Niet uit het veld te slaan, dat is de Alice van Rosa van Leeuwen. Ja, als ze net is aangekomen in Wonderland huilt ze wel, ze huilt zelfs eventjes behoorlijk veel want ze zwemt in haar tranen, maar zodra ze hortend en stotend contact maakt met de tegendraadse figuren die dat scheefgetrokken land bevolken gaat het beter. Ook al botert het soms niet. Ook al kent ze de regels niet en haalt ze zich daardoor soms onverwacht de woede van een muis of de minachting van een koningin op de hals, ze geeft weerwoord en houdt stand.

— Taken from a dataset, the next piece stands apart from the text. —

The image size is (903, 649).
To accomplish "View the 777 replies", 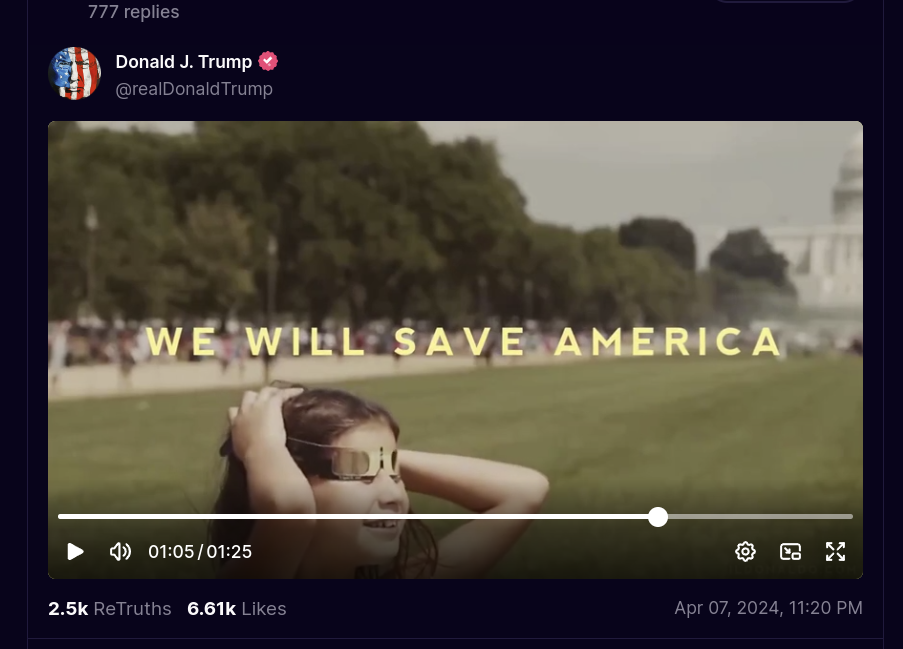I will tap(134, 12).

Misschien schuilt daar wel de blijvende aantrekkingskracht van het verhaal in. De verhouding tussen de verschillende werelden van volwassenen en kinderen blijft boeien. Er is een grens, maar het lijkt wel alsof die altijd aan het schuiven is. Toen het verhaal ontstond was de scheiding zeer formeel: op een bepaald moment werd van een jonge vrouw verwacht dat ze de volwassen wereld betreedt en het kind-zijn achter zich laat. Een korset, een lange rok, zo markeerde wat je droeg de overgang. De grens was hard. Daarna kwam je rok nooit meer boven je enkels. Nu, voor ons, is de verdeling minder ondubbelzinnig. Volwassenen mogen best spelen, ze skaten en gamen met veel plezier en in alle vrijheid. Extremer kan zelfs ook: een act als K3 kleedt zich zo zorgeloos blij in dezelfde outfits als hun driejarige fans dat je je afvraagt wie nu als voorbeeld voor wie geldt. Toch komt er een dag dat je zelf je zaken moet regelen.
Als je middenin zo’n overgangsperiode zit weet je nooit precies waar je bent. Dat gold in 1865 net zo goed als nu. Maar het blijft mooi om te zien dat Alice er op haar eigen manier doorheen komt, juist doordat ze zich niet uit het veld laat slaan door haar niet-weten. Drie lastige vragen helpen haar op weg: wie ben ik, waar moet ik naartoe en wat moet ik doen?